For the second year we were together, I slowly began to fall apart from him. I felt neglected and unimportant. I never wanted to get close to him or physical with him whether it was making out or touching. If I don't feel that he's emotionally there for me, I can't give him my physical side. Later in the second year it got to where I would always bring up that we never go on dates anymore or we never get to spend time with each other anymore. I found myself complaining to my friends about him more and complaining to him more. If we were on the phone and I brought up something that was bothering me, he would instantly want to hang up and dismiss my feelings. He started finally to break promises and said things and never followed through on them. For example, he wanted me to move in with him when he got a new apartment. We were talking about it for weeks, on all my free time I was looking up apartments for us, I was so excited. Then at a get together of friends, I hear him talking to his friend right in front of me about moving in with him at his house. It hurt my feelings so much. In the car he told me that there's no way we could move in together because his parents are very christian and old fashioned and would be mad at him. I said that's fine that he doesn't want to disappoint his parents but why couldn't he tell me sooner instead of leading me on. He told me "I thought it would be fun to get excited about moving in together." So he never had real intentions of us moving in together. That instance among several others. Each one got to me more and more until I finally became sick of it and acted completely fake towards him. I knew deep down and so did he, that we weren't going to last. I ended it. I knew he wanted it more. He was always saying that I was never happy and always complaining. But not once did he listen to what I was trying to say. I've even tried approaching him differently in the way I want to bring up something. But no matter what I tried, he said I was "attacking" him. But telling him that it hurts my feelings when he tells me that band members have to "appear single" and that it hurts my feelings that on his band's myspace he has long messages to and from hot girls about his family and friends and none about me, doesn't seem like attacking to me. I've never yelled at him, called him names, or anything similar while we argued. I talked. 

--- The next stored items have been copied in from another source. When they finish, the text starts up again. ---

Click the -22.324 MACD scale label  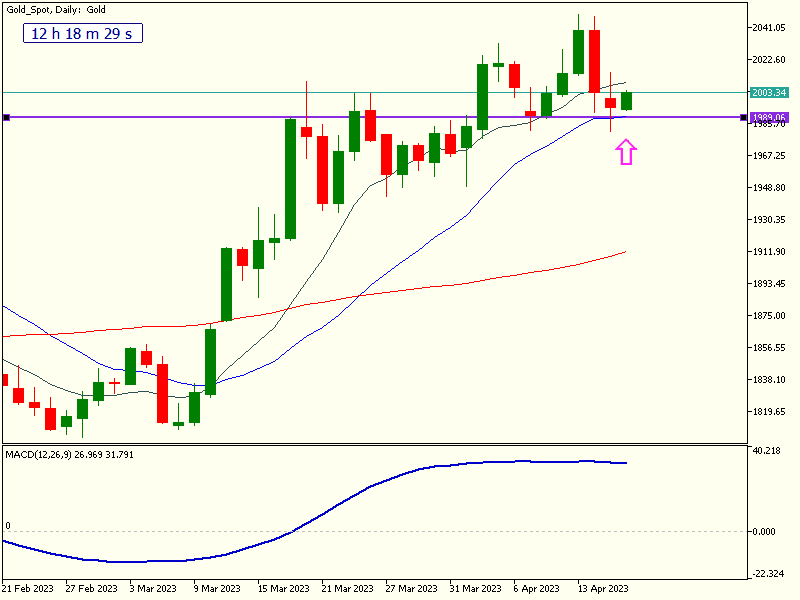click(x=768, y=573)
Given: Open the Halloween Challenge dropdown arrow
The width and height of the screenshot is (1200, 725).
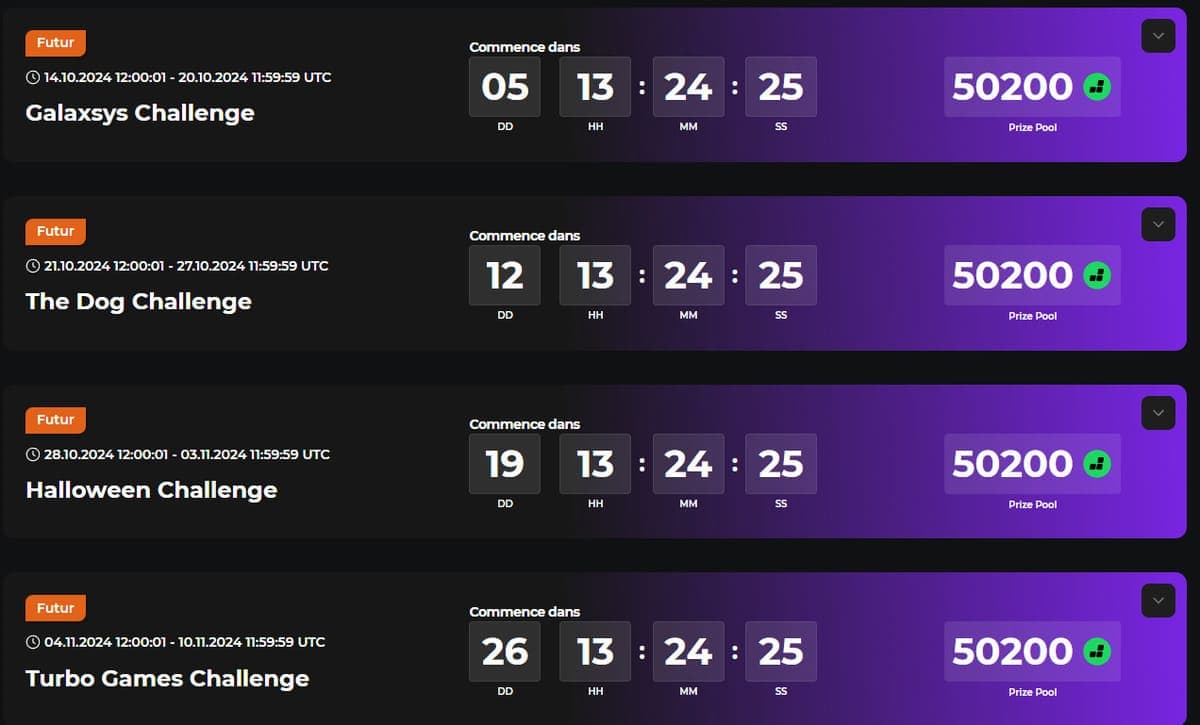Looking at the screenshot, I should pyautogui.click(x=1158, y=413).
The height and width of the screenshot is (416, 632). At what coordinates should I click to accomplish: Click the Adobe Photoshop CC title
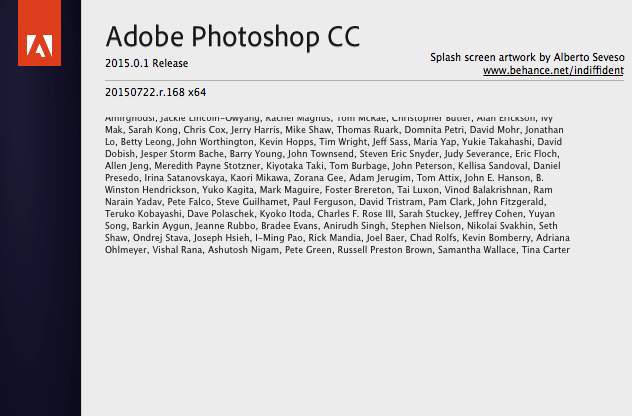(x=233, y=37)
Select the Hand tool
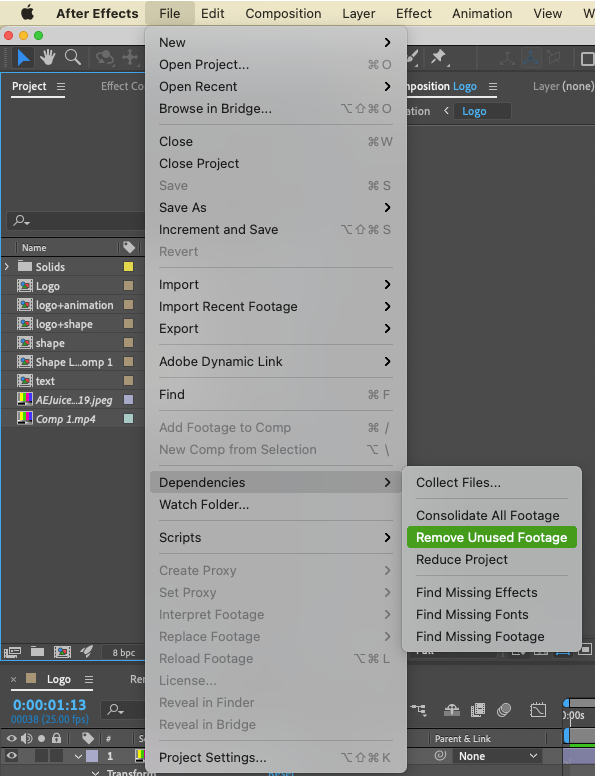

My guess is that he is unhappy with himself. I treated him like he was the most important thing in my life. I did so much for him. I didn't mean to complain so much but he was always doing things to make me unhappy. I admit, sometimes I get a bit emotional from PMS and those arguments are my fault completely. But they don't last long and I end up apologizing and doing something to show him I'm sorry. But the things I complained about: him only coming over past midnight, that we don't spend any awake time together, that he doesn't even try to make time for me, that he didn't stick up for me when his mom sent him an email i read saying "be careful with her, sometimes girls try to trap guys by having babies...", that I feel last, and that he never follows through on his plans with me. 

Anyways, we haven't talked in 5 days. The last time was through text and he said he was very unhappy with our relationship and I told him that I don't think we should be friends. I said I couldn't after us talking about marriage and looking at rings together. He never responded to it. Did I complain too much about what he calls "stupid stuff"? Am I a nag? I really tried so hard to not nag. I would say that I'm a pretty laid back and a low maintenance girlfriend. We played Halo together, he got me into loving to play golf with him, I didn't mind or question him when he wanted to spend his fall break camping with his friends (ex girlfriend with her boyfriend would be there, too), I never stopped him from seeing his friends or friends that are girls. People say that I let him get away with a little too much but I feel needy and controlling if I didn't give him his freedom. I did, however feel like I "under"reacted when I saw him and our friend sleeping in the same bed. I trust him 299% and knew nothing happened but sleep but still. It was disrespectful. When I talked to him calmly, by the way, about it he said I was once again, "attacking" him because he didn't know she got in there with him. It was at my apartment in my bed. I know they were only sleeping.

Anyways, back to the questions. Was it something that I did to make him not care anymore or was he just stupid and messed it up? Because we were seriously perfect. I feel though like I messed everything up by complaining about him not spending enough time with me ever since he got in his band. That was the first complaint and after that everything just got worse.


----------



## swedish (Mar 6, 2008)

To me, it just sounds as if you are looking for a more mature relationship, thinking about your future together while he is not there at this point. I don't think you did anything wrong, in fact, I think it's important for you to stand your ground when it comes to your own expectations in a relationship. Otherwise, you set yourself up for being hurt if you just let things go. The bottom line in my opinion is that he still wants his freedom (many band members are married and don't hide that fact) so until he is ready to settle down and commit to a relationship, you will feel as if you are on the back burner. You might be a good match as far as personalities, etc. but the timing is off for the two of you.


----------



## outgoingandfree (Sep 3, 2008)

With this situation, he haven't matured yet. You are right to give him some space ... though it hurts. Just wait and see what he will DO for you. While waiting, hang out with the girls or maybe even family to kill time.


----------



## nikkilaya1234 (Mar 10, 2008)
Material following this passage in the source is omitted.